TDT wrote:With friends, the biggest thing I learned so far is to just "be there" in a non-judgmental way, and to be flexible...really flexible (as much as possible), to things people may do. It's hard, sometimes...and with some people who I've called friends I've had "my fill" with...but I know patience wins out in the long run.
TDT wrote:I'd just try and talk with her, but not about her problems. I was talking to someone, primarily, about her problems and it really screwed up what friendship we had. I went too far, too overboard on some stuff, and it hurt things in the long run. Instead, give a little space and just talk to talk, and "be there".
shock_the_monkey wrote:not everything in life is black and white. and i'm nearly 10 years older than her. i feel more than a little protective of her. so, it's really not a matter of me walking away. i couldn't do it.
slugger wrote:OK, well at least that sounds pretty black and white to me, at least you are clear in your decision to stay with her.
slugger wrote:Which brings me back to my original reply, that you can be there for her and still be with her, just don't respond when she accuses you.
slugger wrote:From what you say, you have a clear understanding that it's HER deal, that it's really not about you, (in other words, whoever she was with she'd do the same thing), and so you know that you don't have to take it personally when she does this. I know that's not always easy, but just try to remind yourself of that.
slugger wrote:It's still on her to help herself, but I'm sure it'll be nice for her to know you're there.
slugger wrote:I would still say to not discuss things that don't make sense. You can be nice about it, for instance: "I love you but I'm not discussing this when you're like this. I'm here for you, but that stuff isn't real, and I'm going to give it life." Something like that.

• [Tasks for this exercise]:
1. In the forum thread, how much older does shock_the_monkey say they are than her?
2. Transcribe the forum thread, beginning at the words "slugger wrote:I would" and stopping after "Something like that.".
3. Pick up the forum thread about being there for someone and continue it from its last sentence.

• [Dataset content]:
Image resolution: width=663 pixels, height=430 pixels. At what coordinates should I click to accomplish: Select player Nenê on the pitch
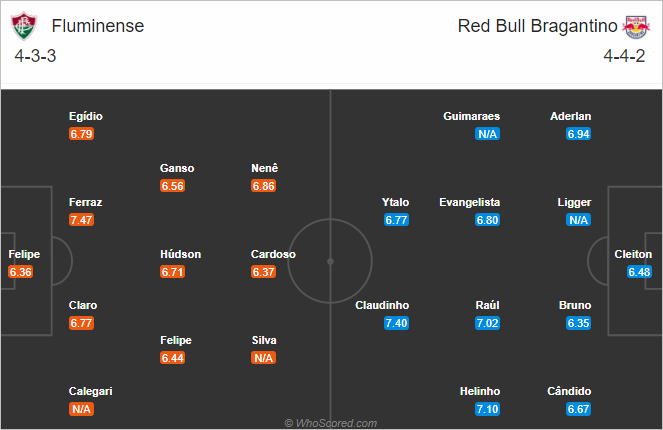pos(264,168)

• [List of answers]:
1. Nearly 10 years older.

2.
slugger wrote:I would still say to not discuss things that don't make sense. You can be nice about it, for instance: "I love you but I'm not discussing this when you're like this. I'm here for you, but that stuff isn't real, and I'm going to give it life." Something like that.

3.
shock_the_monkey wrote:i like the use of the word 'decision' here!!! there has to be a better description for 'decisions of the heart'. but off-hand i can't think of one.
shock_the_monkey wrote:i think, perhaps, the trick here is not to 'react' rather than not to 'respond'.
shock_the_monkey wrote:that is one thing that has changed. being able to pin down her mental health problems to a specific condion and read up on that condition has certainly helped in making me realise this. at least i can now make the distinction between what she says that is 'her' and what she says that is 'symptomatic' of this condition. otherwise, where's the personal relationship???
shock_the_monkey wrote:now, i have to say i'm not convinced of the former part of this. part of the denial is the desire to resist help, be it self-help or help from others and, from what i've seen, especially the medical profession. not that i can blame her entirely for that. i've suffered far too often at their hands myself to be entirely in favour of their treatment of people with mental health problems. but i think the latter is undoubtedly true. it's just a bit sad that one of the characteristics of schizophrenia is that family and friends are often see as the cause of problems by the sufferer.
shock_the_monkey wrote:i can see how this might work with someone who is basically rational. my problem with this approach is that basically she isn't. and i think she really need some degree of reality fed back to her to try to get here compass pointing in the right direction, for want of a better expression. at least that's my perception currently. that might change with experience.